現場が工事途中で資金ショートしないように、いつ着工して、毎月どれだけの支払いと収入があるか前もって計画を立てるのです。
資金ショートしそうな月が予測できれば、あらかじめ取引業者さんに「〇月の支払いは半分になるかもしれません」と連絡してOKもらうのです。
あらかじめ伝えて計画の範囲であれば業者さんの信用も落ちません。さらに、着工や建て方を開始するタイミングをわざとずらして、月初めに工程をスタートさせたりと工夫もしていました。
これは、私には斬新な光景でした。
今まで、現場の実行予算を組むことはあったのですが、 「お客様からの入金予定」 と 「業者への支払い予定」 、そして 「経費にまわせる金額の予定」 の計画を、着工前に組み立てるのは初めて見たのです。
この時代の家づくりをするお客様は、ほとんどが住宅金融公庫から融資を受けていたため、お客様の「手持ちの自己資金」と、「住宅金融公庫の中間金」実行日を計算しないと、工事途中で資金ショートする可能性もあったのです。
この事前計画は、私の頭の中では持っていない要素でもあり、実は非常に重要なことでした。
O君が言っていた「綺麗事言っても、金でつまずけば終わりだからなぁ。」の意味がなんとなくわかりました。
これを得ただけでもE氏と組んだ経験は非常に大きかったのですし、正直、組んでよかったと感じました。
Cホームより正直に経営的な勉強になりました。
しかし、この細かさは度が過ぎるとあだとなります。
E氏の場合は、別な面で異常に度が過ぎました。
1円でも無駄にしたくない一心で、私と牧田の行動を細かく監視しないと気が休まらなかったのです。
〇 ガソリン1リットルも無駄に動いていないか・・。
〇 100円ショップで済むものを120円で買ってきてないか・・。
〇 走行メーターをチェックし「どこに行ってきたのか」・・という質問までし・・、
〇 車のヘッドライトに虫の死体がついていれば「高速使ったな!」とチェックを入れる。

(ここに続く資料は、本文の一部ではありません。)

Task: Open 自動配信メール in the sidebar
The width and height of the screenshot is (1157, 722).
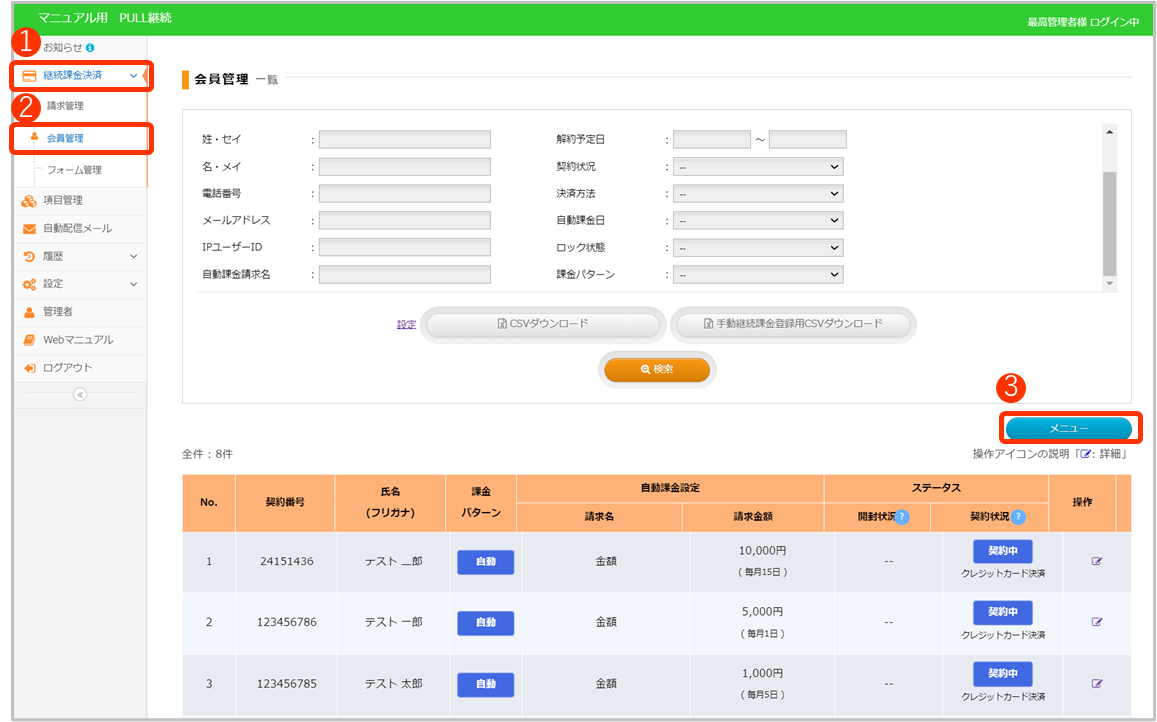Action: coord(77,228)
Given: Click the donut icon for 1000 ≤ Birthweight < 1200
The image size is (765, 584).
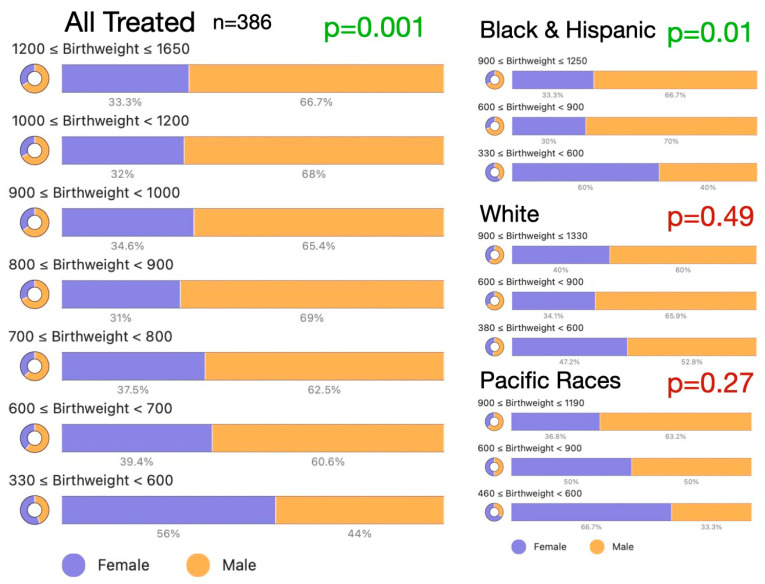Looking at the screenshot, I should (35, 150).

〇 真夜中に電話をしてきて、今どこに居るかまでチェックする。
(俺はあんたの彼女じゃない・・と叫びたくなりました)
自由にやりたくて独立したはずなのに、今までで一番の管理下に置かれた息苦しさを感じました。牧田が1ヶ月でストレスを感じるのも無理はなかったのです。
1円得しようとして、会社で働く人のやる気をそいで、その何倍も損するタイプだなぁ・・と思いました。